--- START ---

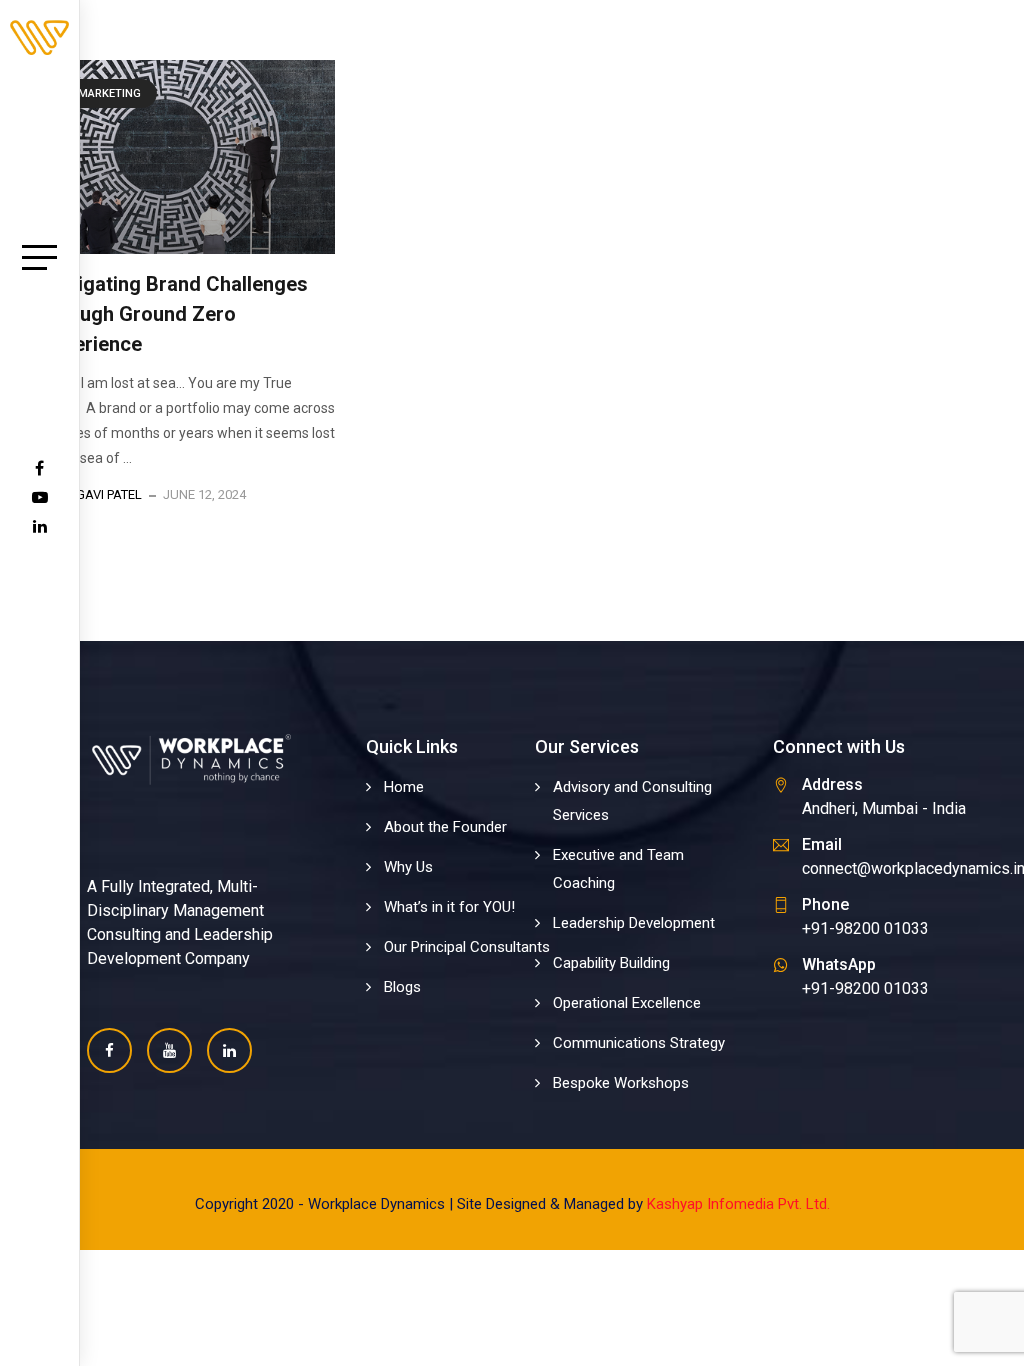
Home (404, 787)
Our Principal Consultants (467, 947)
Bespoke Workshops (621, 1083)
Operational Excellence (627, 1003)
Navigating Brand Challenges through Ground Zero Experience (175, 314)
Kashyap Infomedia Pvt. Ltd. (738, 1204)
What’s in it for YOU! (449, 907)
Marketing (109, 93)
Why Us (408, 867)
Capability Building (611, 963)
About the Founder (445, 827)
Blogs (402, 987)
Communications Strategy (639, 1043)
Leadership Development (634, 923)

--- END ---

• [Required action]:
Look above for the line containing "Why Us (408, 867)". Return it and each line after it exactly, through the last line, and nothing more.

• [Response box]:
Why Us (408, 867)
Capability Building (611, 963)
About the Founder (445, 827)
Blogs (402, 987)
Communications Strategy (639, 1043)
Leadership Development (634, 923)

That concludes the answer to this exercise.